A doença está intimamente ligada à pobreza, desnutrição, saneamento básico e educação, embora potencialmente todos os indivíduos sejam vulneráveis. Os fatores de risco são: pobreza, saneamento básico, bairros muito populosos, grandes aglomerados, bairros periféricos, favelas. Outros fatores de risco são idade avançada, doenças crônicas como Tabagismo, Diabetes, DPOC (doença pulmonar obstrutiva crônica) e o uso de medicações que alteram o sistema imunológico. A doença mais relacionada com a Tuberculose, no mundo, é o HIV. Esta doença reduz o sistema imunológico favorecendo o surgimento da tuberculose, assim a última é uma importante causa de morte nestes pacientes. O diagnóstico é feito pelas manifestações clínicas que podem variar de quadros assintomáticos, ao quadro clássico de febre no final da tarde, sudorese, emagrecimento, tosse seca ou com escarro amarelado e/ rajas de sangue, dor torácica e falta de apetite em muitos casos.
A pesquisa do bacilo no escarro e cultura do escarro são ferramentas simples e disponíveis em todos ou na maioria dos postos de saúde.
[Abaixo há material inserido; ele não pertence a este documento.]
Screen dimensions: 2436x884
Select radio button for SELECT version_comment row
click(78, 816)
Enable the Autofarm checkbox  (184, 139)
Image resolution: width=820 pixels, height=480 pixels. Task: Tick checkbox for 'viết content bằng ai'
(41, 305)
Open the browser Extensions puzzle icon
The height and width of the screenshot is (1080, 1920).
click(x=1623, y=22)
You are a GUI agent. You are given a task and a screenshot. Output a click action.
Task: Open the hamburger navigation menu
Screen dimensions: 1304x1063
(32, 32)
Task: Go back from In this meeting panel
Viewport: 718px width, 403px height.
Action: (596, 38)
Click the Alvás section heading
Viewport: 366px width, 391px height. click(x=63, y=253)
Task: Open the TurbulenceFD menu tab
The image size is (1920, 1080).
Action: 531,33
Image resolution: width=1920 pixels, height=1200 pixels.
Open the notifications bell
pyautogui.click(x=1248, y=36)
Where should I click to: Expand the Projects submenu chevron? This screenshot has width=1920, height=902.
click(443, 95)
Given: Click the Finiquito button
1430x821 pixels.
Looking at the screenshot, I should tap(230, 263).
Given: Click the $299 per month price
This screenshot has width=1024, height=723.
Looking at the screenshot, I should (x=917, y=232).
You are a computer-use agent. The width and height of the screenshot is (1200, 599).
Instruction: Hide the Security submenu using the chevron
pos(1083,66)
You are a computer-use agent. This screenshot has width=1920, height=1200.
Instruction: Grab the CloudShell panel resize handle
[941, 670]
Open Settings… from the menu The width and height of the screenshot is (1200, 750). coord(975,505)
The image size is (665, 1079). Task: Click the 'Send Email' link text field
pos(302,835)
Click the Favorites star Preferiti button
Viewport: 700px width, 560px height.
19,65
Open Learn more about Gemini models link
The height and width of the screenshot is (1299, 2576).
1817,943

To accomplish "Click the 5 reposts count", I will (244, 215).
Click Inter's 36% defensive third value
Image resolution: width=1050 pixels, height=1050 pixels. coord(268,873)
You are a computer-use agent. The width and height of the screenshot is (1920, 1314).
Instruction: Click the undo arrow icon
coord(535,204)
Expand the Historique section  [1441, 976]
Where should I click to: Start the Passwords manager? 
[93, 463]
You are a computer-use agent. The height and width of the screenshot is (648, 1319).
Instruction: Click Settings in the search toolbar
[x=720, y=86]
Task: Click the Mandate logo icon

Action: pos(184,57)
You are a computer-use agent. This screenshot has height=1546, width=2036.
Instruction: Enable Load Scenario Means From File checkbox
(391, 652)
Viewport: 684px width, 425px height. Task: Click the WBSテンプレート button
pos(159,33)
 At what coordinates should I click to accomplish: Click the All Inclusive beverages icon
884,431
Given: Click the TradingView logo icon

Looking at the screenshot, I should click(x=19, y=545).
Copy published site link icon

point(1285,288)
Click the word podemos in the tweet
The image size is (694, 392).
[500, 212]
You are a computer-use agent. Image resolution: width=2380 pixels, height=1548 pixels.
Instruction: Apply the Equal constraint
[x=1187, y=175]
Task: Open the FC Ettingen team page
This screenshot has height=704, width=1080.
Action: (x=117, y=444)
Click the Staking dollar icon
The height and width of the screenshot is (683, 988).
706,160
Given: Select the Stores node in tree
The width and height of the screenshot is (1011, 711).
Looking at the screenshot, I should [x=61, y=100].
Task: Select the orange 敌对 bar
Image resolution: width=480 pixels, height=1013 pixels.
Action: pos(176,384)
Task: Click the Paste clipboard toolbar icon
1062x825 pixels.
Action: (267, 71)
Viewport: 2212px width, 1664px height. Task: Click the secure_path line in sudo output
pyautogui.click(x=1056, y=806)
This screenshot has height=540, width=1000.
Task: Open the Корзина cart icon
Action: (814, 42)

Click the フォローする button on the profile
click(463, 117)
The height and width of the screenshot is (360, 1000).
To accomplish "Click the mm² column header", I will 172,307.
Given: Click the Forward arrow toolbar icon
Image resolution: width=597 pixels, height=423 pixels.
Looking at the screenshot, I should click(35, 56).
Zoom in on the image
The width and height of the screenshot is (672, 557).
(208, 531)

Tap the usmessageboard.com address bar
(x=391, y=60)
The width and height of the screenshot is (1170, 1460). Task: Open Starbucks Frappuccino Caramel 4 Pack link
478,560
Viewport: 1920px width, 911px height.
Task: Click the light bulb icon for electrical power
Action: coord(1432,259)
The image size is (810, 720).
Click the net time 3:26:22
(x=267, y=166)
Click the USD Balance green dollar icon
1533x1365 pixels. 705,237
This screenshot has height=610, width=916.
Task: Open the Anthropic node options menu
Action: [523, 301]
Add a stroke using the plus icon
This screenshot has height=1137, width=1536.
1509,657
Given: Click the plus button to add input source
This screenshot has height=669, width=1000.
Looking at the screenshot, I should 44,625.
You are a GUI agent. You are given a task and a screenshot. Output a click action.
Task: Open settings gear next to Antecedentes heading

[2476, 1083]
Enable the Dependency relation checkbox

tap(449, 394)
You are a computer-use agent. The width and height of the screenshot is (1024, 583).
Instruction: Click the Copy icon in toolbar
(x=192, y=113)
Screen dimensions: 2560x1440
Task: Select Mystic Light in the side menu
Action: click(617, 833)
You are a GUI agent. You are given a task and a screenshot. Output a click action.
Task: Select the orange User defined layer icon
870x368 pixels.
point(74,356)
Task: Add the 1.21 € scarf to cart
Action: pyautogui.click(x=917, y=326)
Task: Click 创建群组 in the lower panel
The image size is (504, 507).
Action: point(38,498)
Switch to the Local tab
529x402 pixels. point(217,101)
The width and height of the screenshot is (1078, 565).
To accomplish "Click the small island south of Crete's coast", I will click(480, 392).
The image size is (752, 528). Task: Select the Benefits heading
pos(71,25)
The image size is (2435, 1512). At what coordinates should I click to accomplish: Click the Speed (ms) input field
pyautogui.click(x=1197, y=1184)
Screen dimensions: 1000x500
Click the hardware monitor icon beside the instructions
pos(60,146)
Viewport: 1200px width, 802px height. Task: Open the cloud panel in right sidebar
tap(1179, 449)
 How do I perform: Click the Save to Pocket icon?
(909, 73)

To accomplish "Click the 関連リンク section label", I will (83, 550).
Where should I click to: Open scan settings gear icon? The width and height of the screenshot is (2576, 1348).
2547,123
Hoje existe o Teste Rápido Molecular, em centros de referência para tratamento da tuberculose, que permite a identificação do bacilo em duas horas em amostra do escarro, dando pista para a possibilidade de tuberculose multirresistente. A tuberculose tem grande potencial de cura completa, até mesmo sem sequelas, quando se faz o diagnóstico precoce e não se abandona o tratamento, que dura seis meses e é gratuito. A radiografia do tórax é de grande ajuda diagnóstica, na identificação e suspeita da tuberculose ativa, mesmo em indivíduos sem sintomas.
Quando alguém é acometido pela doença, toda a família deve ser examinada para avaliar contaminação (tuberculose latente), ou doença ativa em familiares e pessoas com as quais teve contato. Os pacientes, após o tratamento, devem continuar com acompanhamento médico periódico, para avaliar possibilidade de reativação da enfermidade. Ainda existe enorme preconceito em relação à doença, o que gera ansiedade e depressão em muitos pacientes, dificultando sua cura, e estimulando o abandono do tratamento. Por isso, em muitos casos, é necessário apoio psicológico. A tuberculose é um problema social de responsabilidade de todos. Os programas de controle da tuberculose no Brasil têm sido muito bons, mas certamente podem melhorar. No Brasil, a média de tempo entre o início da doença e o começo do tratamento são 90 dias, tempo suficiente para disseminar a enfermidade. Uma pessoa não diagnosticada e tratada pode potencialmente contaminar de 10 a 15 pessoas.
Os desafios são: o diagnóstico precoce; terapêutica efetiva e supervisionada para evitar abandono e multirresistência; informação ampla e periódica sobre a doença; redução da taxa de pessoas que vivem abaixo da linha da pobreza.